> **Document excerpt**:
Natural Beekeeping/Gardening: Culling pests

Since I enjoy insects so much, especially honeybees, It’s only natural that I’m also thinking about the comfort of my daughter and myself, as I work on my honeybees brand-new home. We love to watch them!

In my last post about my Adventures in Beekeeping, Q of Curls & Q asked…

curls and q says:
June 6, 2013 at 12:24 pm

Do mosquitoes bother bees?
curls and q recently posted..Fiber Sandwich

Mosquitoes don’t seem to bother the honeybees. In fact, I see one or two resting on the outside of the beehive (glowers)  but I can’t say the same thing about us! Additionally ticks are rampant in the area where the Warre hive is which means it’s not really smart to hang out there for long… not if you don’t want to have one of those suckers on your body.

Plants - Insect repellent plants_1

 

Once we came back from Richardson’s Farm we had a tiny wagon load of plants. The plants I’m using are effective, I’ve used them in our garden for years as “natural pest repellents”. We have about an acre of organic garden on our property. The pests are controlled by using pest repelling plants (mint, lavender, citronella, garlic, etc.) and other natural remedies.

> **Source excerpt**:
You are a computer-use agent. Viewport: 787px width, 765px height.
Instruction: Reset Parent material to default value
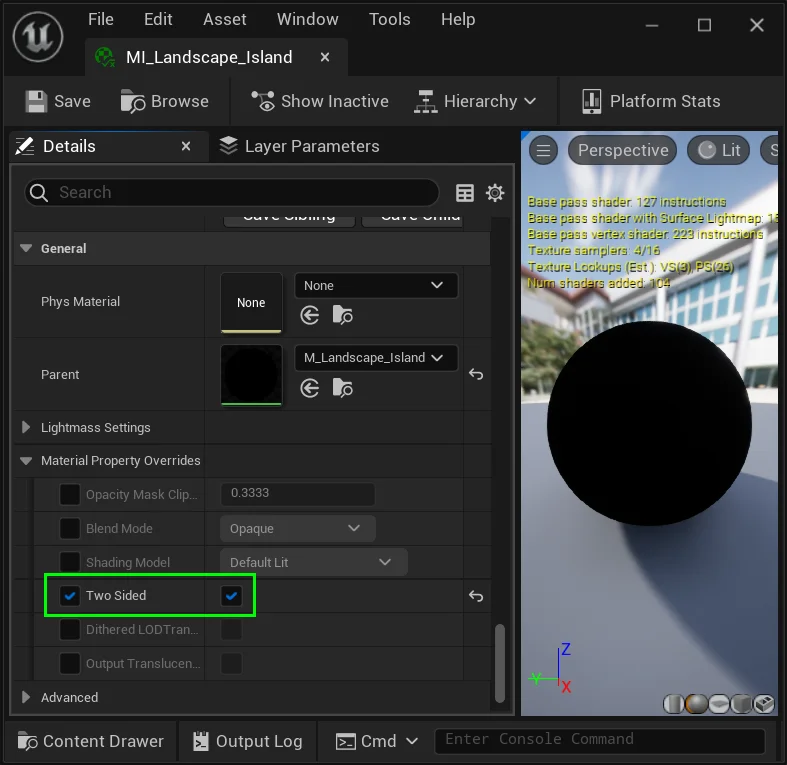point(476,375)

> **Task goal**: Reproduce the part of the beekeeping post between "Natural Beekeeping/Gardening: Culling" and "to watch them!", inclusive.

> **Correct output**:
Natural Beekeeping/Gardening: Culling pests

Since I enjoy insects so much, especially honeybees, It’s only natural that I’m also thinking about the comfort of my daughter and myself, as I work on my honeybees brand-new home. We love to watch them!